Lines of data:
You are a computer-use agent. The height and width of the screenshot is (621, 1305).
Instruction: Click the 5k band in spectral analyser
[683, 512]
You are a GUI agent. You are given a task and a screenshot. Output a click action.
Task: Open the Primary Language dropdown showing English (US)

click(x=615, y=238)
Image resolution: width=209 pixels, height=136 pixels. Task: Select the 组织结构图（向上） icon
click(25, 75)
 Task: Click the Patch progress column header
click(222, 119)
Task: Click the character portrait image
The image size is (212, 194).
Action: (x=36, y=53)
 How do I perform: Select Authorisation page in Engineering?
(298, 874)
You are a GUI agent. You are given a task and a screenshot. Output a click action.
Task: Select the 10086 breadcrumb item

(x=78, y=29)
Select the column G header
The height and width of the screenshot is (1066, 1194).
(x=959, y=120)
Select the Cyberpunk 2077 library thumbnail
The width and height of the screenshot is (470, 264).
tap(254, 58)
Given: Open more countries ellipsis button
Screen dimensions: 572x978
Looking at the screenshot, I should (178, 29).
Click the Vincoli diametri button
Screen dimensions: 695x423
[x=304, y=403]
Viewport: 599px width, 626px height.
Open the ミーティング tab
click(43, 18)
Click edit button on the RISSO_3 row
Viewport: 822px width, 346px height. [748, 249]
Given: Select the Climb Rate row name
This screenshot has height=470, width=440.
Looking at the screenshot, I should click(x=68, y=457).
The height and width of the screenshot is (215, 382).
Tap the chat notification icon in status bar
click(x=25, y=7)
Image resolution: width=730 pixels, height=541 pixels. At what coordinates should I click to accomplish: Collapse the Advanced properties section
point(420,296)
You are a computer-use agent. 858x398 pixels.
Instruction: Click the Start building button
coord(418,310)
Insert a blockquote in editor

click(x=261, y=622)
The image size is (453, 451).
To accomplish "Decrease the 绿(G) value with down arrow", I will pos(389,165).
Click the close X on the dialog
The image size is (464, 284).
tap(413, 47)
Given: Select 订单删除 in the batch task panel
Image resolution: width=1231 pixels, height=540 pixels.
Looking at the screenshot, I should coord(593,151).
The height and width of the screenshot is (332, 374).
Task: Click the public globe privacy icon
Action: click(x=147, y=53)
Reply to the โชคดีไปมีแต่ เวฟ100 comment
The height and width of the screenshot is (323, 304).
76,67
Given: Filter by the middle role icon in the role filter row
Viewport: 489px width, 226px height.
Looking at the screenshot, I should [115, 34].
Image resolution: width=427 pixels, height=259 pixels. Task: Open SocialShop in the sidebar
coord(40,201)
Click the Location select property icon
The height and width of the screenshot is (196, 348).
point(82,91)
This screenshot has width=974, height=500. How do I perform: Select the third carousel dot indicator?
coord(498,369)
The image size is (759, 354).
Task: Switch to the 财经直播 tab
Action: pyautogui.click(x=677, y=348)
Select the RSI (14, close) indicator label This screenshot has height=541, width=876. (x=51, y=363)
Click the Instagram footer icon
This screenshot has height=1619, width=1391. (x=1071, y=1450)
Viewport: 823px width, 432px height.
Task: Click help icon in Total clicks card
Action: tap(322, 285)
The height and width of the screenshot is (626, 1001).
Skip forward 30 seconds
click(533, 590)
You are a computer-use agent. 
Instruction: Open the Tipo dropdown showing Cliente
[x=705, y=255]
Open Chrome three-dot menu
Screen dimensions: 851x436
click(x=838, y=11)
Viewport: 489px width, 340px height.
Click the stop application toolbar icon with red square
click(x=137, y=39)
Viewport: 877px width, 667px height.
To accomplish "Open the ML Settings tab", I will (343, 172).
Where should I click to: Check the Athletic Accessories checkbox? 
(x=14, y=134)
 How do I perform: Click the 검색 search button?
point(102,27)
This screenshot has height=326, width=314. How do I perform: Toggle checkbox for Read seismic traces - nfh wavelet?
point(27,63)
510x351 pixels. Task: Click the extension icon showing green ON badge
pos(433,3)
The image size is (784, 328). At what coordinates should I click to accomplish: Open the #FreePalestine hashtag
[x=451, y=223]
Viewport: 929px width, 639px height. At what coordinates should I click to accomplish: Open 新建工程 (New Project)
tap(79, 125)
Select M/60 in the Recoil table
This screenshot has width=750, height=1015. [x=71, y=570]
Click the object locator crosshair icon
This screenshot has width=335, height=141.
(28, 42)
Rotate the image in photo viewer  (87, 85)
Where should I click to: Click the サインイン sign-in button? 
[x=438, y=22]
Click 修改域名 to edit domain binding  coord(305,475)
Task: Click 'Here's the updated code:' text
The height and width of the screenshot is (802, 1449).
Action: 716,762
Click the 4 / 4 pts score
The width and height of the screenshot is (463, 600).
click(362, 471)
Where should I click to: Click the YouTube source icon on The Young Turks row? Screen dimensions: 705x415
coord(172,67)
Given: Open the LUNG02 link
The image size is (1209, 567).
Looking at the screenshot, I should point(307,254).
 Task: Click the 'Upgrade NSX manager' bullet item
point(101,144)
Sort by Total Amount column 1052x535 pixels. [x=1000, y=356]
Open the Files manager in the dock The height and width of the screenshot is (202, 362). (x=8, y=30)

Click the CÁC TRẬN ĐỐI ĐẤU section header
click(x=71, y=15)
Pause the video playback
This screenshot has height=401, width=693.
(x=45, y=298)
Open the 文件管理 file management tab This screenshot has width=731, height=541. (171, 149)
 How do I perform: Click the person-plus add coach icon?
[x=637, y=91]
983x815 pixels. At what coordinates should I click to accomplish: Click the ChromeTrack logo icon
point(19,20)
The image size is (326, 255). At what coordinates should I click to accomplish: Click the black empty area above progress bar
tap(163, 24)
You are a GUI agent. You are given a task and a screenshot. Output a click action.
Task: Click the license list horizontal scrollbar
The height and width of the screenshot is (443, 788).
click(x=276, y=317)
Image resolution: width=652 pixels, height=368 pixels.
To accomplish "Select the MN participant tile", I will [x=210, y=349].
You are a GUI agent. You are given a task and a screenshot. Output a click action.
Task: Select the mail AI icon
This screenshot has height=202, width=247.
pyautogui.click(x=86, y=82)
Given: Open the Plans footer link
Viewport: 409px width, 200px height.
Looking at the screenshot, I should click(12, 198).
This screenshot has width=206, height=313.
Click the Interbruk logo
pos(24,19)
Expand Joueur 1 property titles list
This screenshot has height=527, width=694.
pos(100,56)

- **EXERCISE BRIEF**: Copy out again, with no changes, the stretch of lines above from the one containing "Image resolution: width=652" through the last line, including both ends.

- **FINISHED EXERCISE**:
Image resolution: width=652 pixels, height=368 pixels.
To accomplish "Select the MN participant tile", I will [x=210, y=349].
You are a GUI agent. You are given a task and a screenshot. Output a click action.
Task: Select the mail AI icon
This screenshot has height=202, width=247.
pyautogui.click(x=86, y=82)
Given: Open the Plans footer link
Viewport: 409px width, 200px height.
Looking at the screenshot, I should click(12, 198).
This screenshot has width=206, height=313.
Click the Interbruk logo
pos(24,19)
Expand Joueur 1 property titles list
This screenshot has height=527, width=694.
pos(100,56)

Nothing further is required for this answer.